:: Data for review

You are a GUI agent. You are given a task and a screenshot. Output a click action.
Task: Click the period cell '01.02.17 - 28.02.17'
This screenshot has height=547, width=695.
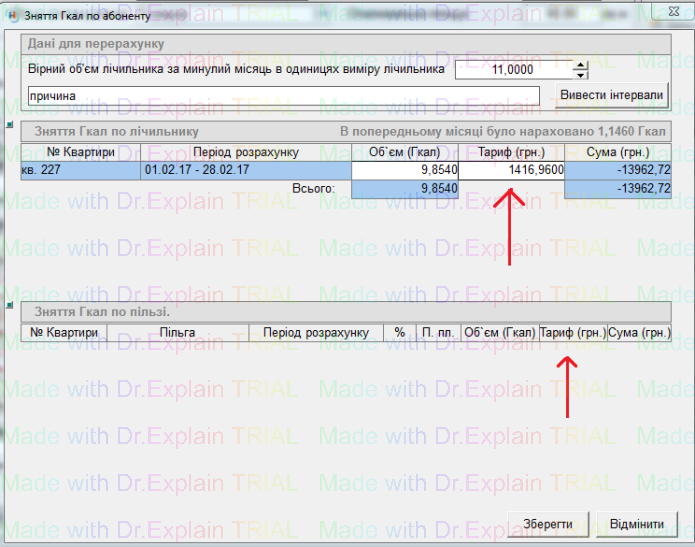(x=245, y=170)
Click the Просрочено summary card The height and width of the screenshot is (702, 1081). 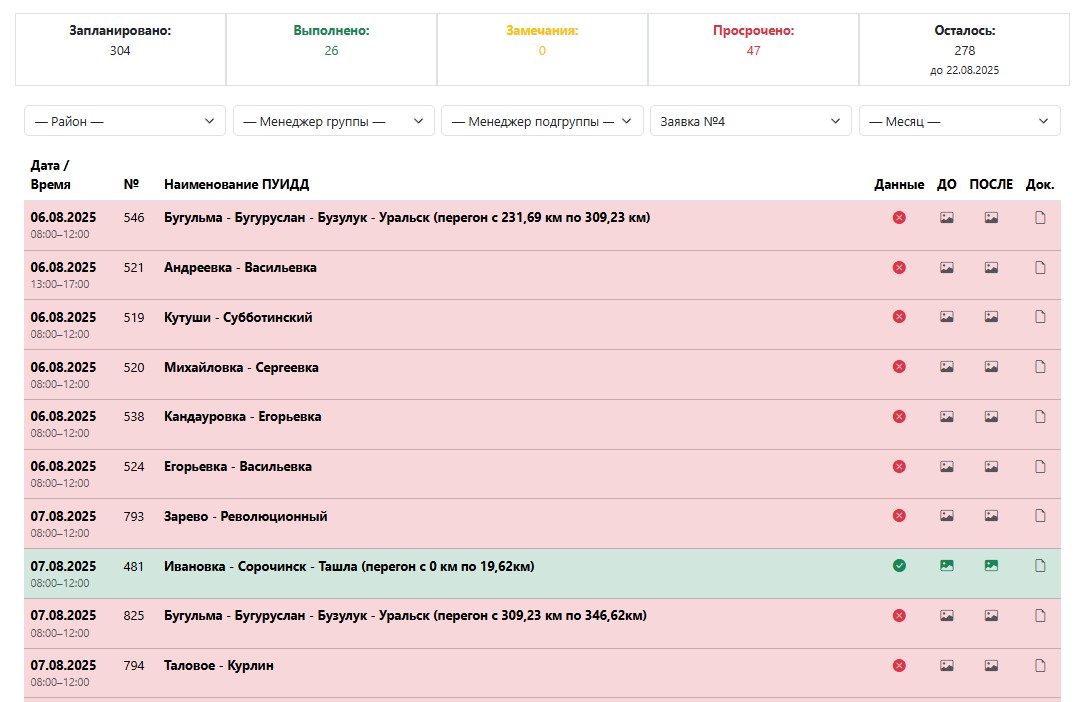pos(753,49)
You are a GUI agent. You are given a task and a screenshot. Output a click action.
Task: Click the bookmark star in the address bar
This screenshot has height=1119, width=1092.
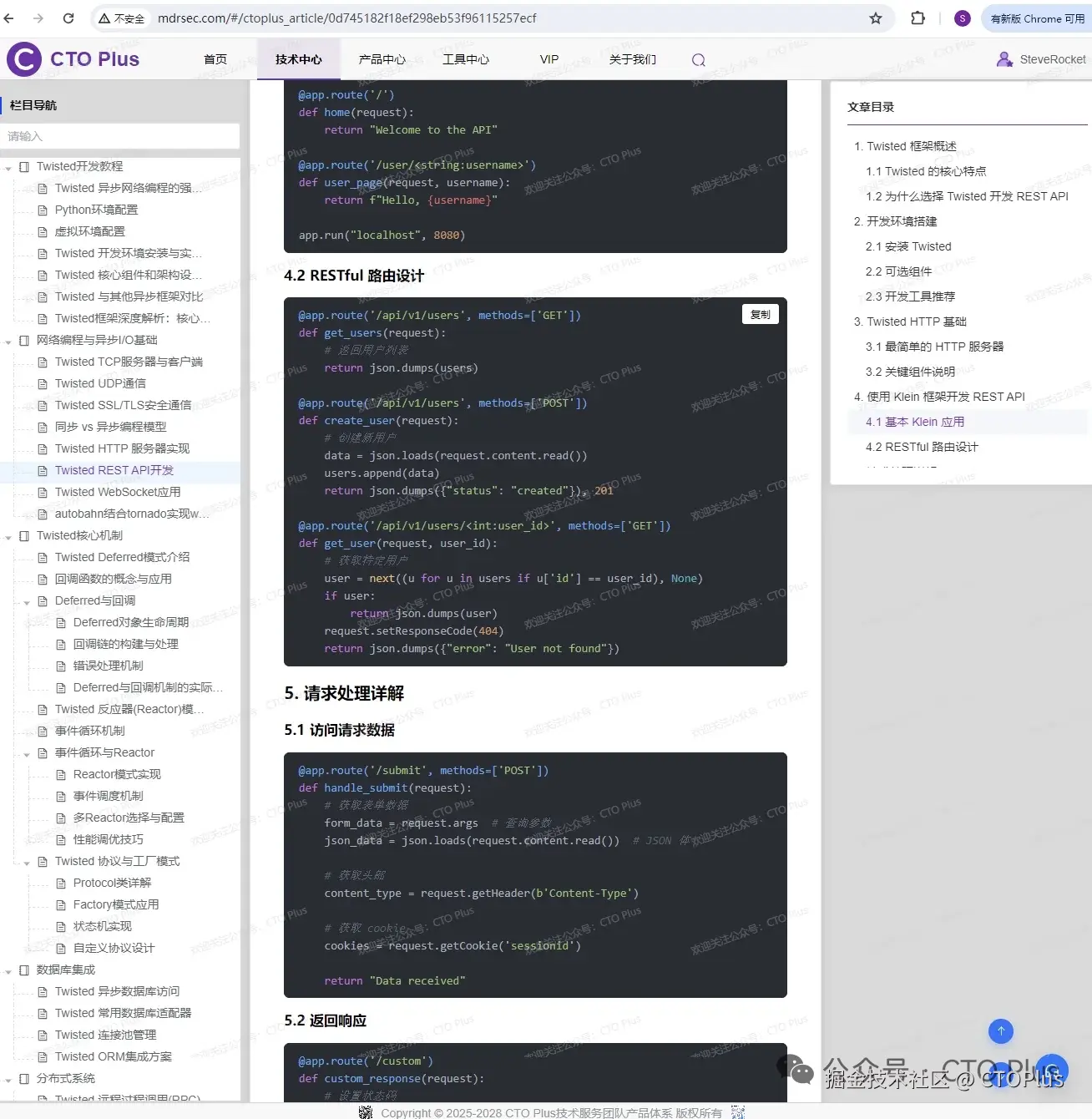(x=874, y=18)
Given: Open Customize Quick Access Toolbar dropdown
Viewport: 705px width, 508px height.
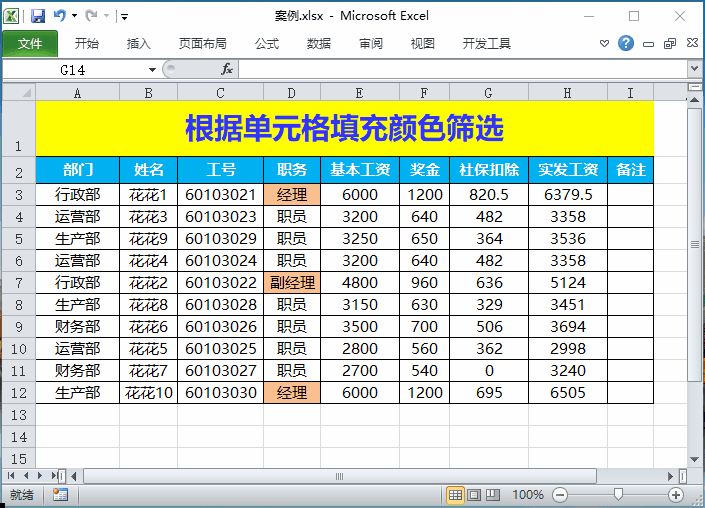Looking at the screenshot, I should [124, 17].
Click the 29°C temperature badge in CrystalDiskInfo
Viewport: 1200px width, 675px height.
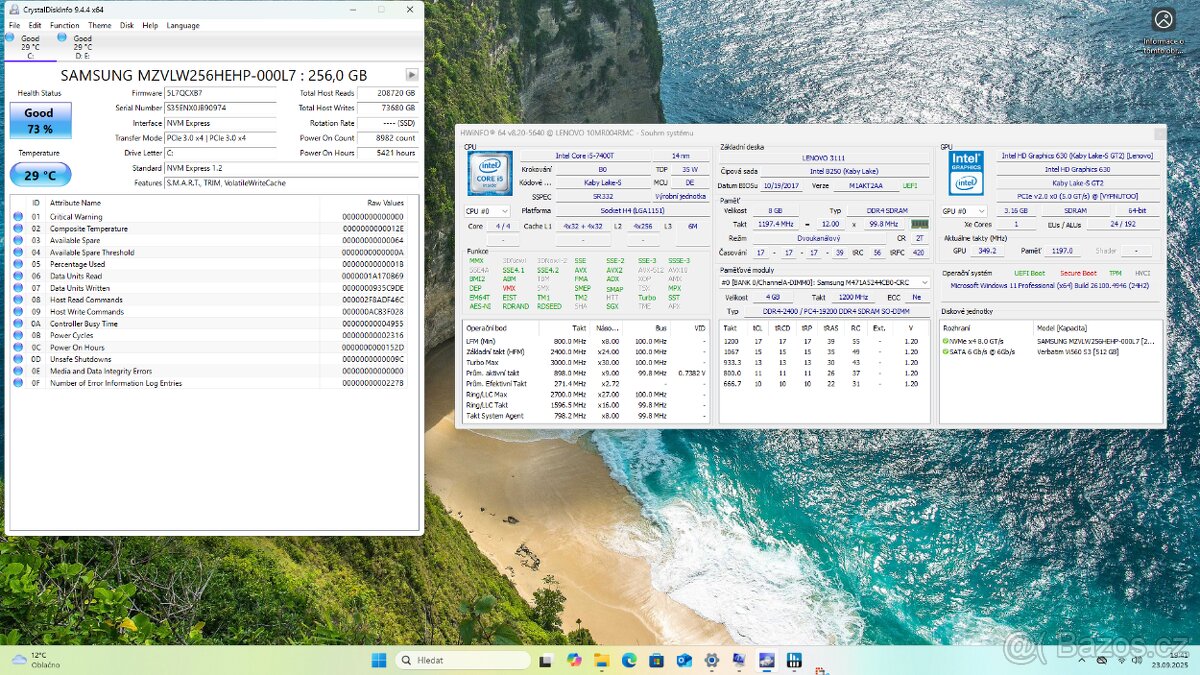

::::

Exercise objective: The lines to copy run from the one with "Given: Open Customize" through the end of the material. Write them out exactly, leaving out the pictures.

Solution to this task:
Given: Open Customize Quick Access Toolbar dropdown
Viewport: 705px width, 508px height.
Looking at the screenshot, I should [124, 17].
Click the 29°C temperature badge in CrystalDiskInfo
Viewport: 1200px width, 675px height.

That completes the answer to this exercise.